For many fund managers, the damage began long before May, when former market darlings reported unexpectedly poor returns. In April, Netflix said it had lost subscribers for the first time in a decade, causing its share price to plummet 35% in one day.

Billionaire investor William Ackman, who had racked up three years of very good returns, was caught up in the fall and flip-flopped by liquidating a three-month-old $1.1 billion bet on Netflix and recording a $400 million loss. In May, Ackman’s Pershing Square Holdings portfolio lost 9.5%, leaving the fund down 18.2% for the first five months of 2022.

It was also during this month that Melvin Capital, once one of the best performers in the industry, announced that it was going out of business after being skewered by misguided bets on even stocks like GameStop in the early days. of 2021.

But not all successful fund managers suffer.

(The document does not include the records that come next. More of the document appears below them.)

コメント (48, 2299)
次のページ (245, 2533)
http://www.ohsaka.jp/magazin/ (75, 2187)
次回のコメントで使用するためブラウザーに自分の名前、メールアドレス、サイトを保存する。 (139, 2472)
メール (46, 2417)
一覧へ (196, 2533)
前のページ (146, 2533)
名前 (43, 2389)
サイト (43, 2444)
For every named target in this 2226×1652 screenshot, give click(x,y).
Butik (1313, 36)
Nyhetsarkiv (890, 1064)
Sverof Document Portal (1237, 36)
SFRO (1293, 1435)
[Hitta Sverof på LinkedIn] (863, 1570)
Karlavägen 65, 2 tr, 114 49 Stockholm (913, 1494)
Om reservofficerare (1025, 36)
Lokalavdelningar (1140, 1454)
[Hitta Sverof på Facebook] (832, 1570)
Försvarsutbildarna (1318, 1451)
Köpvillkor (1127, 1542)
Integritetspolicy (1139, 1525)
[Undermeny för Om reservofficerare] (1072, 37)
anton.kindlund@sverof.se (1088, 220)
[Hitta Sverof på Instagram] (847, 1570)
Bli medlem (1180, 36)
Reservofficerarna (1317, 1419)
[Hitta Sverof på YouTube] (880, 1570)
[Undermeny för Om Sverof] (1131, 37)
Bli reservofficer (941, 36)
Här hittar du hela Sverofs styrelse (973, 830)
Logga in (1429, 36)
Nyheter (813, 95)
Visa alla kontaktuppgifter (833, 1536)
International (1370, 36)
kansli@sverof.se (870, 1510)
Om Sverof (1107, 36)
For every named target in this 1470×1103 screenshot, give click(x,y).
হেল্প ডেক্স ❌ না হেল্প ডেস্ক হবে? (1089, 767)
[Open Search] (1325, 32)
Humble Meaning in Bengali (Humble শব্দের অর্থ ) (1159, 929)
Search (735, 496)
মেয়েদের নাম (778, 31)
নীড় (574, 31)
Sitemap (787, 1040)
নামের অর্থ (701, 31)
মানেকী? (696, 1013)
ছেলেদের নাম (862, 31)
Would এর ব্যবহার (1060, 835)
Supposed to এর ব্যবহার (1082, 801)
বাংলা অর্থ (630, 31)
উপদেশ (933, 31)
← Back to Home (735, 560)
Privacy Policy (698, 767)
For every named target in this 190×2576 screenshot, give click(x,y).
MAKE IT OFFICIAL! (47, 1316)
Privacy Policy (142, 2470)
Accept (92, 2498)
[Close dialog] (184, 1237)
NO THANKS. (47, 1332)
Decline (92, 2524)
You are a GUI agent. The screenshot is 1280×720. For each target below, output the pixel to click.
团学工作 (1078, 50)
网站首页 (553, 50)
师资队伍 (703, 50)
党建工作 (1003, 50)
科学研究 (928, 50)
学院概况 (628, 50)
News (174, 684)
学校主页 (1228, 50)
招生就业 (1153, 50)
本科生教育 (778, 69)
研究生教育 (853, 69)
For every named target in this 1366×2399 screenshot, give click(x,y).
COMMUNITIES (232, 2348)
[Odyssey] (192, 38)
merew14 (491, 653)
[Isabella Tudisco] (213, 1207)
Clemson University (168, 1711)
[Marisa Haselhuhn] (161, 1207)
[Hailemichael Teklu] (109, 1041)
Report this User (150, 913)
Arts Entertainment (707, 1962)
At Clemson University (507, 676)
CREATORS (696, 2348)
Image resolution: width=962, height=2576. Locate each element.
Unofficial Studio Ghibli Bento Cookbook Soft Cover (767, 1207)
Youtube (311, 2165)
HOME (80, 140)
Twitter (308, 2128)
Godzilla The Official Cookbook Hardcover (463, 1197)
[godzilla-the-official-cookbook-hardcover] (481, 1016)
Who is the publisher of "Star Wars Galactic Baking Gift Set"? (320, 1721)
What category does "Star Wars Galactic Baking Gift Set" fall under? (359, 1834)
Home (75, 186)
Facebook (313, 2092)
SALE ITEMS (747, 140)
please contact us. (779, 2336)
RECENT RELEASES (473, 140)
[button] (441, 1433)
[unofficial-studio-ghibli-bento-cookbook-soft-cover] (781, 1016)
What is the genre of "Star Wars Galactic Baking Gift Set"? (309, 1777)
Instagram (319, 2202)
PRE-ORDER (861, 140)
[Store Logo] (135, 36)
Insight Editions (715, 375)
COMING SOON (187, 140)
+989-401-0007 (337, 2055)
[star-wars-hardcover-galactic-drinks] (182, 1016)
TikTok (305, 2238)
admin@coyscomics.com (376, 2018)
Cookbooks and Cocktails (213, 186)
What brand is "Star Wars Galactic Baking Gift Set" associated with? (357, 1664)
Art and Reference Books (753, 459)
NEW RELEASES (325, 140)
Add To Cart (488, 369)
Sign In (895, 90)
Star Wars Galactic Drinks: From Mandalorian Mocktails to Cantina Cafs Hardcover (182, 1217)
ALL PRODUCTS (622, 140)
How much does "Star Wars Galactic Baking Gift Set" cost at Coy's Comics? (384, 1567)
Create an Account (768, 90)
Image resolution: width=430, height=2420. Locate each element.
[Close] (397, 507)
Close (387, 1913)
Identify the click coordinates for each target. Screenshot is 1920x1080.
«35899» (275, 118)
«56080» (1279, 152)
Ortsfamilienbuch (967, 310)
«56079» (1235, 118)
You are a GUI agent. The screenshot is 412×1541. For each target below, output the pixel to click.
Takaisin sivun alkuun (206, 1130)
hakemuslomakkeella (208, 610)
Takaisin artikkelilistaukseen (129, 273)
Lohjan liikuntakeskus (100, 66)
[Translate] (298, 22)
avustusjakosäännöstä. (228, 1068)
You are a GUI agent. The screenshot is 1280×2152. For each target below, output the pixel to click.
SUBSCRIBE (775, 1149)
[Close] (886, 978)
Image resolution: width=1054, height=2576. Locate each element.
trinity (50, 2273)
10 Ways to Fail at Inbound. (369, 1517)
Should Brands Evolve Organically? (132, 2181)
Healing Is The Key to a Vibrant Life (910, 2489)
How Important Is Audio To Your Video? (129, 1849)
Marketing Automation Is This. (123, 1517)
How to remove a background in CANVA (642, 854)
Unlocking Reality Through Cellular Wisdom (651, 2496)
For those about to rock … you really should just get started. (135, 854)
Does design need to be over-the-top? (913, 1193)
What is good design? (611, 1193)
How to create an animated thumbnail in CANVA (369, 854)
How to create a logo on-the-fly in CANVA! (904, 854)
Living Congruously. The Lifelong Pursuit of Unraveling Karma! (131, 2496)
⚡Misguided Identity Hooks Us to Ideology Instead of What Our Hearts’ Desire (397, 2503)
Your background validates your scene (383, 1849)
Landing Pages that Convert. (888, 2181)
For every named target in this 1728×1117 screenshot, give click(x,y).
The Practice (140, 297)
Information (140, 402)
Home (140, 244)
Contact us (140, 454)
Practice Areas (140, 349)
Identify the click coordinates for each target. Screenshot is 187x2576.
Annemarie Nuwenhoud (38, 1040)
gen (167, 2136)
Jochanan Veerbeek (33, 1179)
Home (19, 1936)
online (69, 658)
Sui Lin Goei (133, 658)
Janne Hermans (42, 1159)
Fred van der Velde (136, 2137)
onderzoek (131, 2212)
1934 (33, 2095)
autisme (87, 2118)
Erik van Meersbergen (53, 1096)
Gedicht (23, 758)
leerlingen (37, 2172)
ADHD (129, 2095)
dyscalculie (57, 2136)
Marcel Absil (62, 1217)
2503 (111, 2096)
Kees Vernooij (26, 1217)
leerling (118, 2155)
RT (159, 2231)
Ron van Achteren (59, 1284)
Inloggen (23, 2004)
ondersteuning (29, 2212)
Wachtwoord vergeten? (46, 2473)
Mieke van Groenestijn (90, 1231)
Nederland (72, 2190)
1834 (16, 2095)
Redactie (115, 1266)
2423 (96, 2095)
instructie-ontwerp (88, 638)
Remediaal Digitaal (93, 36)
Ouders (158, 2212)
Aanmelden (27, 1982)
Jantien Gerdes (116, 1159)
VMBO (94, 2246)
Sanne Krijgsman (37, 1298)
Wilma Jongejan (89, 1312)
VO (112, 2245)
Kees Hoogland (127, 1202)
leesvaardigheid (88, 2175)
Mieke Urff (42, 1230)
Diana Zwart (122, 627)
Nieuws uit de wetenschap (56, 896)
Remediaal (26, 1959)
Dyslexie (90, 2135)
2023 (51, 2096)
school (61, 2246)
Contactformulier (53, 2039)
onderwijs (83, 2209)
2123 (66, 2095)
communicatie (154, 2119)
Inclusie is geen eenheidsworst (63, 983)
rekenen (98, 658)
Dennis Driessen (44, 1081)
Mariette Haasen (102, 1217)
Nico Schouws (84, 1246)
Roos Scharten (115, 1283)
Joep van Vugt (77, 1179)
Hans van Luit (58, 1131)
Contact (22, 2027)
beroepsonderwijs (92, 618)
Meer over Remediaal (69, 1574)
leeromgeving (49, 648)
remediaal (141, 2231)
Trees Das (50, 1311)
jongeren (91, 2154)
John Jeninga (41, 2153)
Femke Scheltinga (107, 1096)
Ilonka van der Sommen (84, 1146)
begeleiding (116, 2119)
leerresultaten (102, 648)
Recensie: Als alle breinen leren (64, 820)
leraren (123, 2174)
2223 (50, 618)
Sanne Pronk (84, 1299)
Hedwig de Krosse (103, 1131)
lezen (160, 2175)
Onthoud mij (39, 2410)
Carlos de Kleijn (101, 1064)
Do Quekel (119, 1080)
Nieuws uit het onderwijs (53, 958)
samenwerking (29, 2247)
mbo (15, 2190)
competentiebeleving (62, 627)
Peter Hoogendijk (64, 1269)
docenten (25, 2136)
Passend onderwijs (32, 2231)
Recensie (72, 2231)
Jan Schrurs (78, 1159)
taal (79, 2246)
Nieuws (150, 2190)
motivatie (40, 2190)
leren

David Einhorn, who made headlines a few years ago by betting on the downfall of Elon Musk’s electric vehicle maker Tesla, is sitting on double-digit gains this year, according to an investor. Einhorn’s Greenlight Capital fund gained 4.8% in May and is up 20.9% for the year, supported by investments in gold, macro bets and bets on the fall of non-companies. name.

Representatives of these funds declined to comment.

Indeed, some smaller hedge fund managers have said they expect cash inflows, as some hedge funds have proven adept at betting against certain securities by selling them short.

Investors said it could take longer than usual to get the numbers for May as companies price illiquid stocks. When the market turned against them, equity hedge fund managers reduced their use of borrowed money, or leverage, to try to hedge against steep drops, investors said.

Long-short hedge funds, which bet on the rise or fall of stock prices, have reduced their leverage by 15-20% since January, taking into account both their long and short positions, according to data from two prime brokers, taking their clients’ portfolios as a benchmark. Most of the deleveraging took place between February and April, a source said.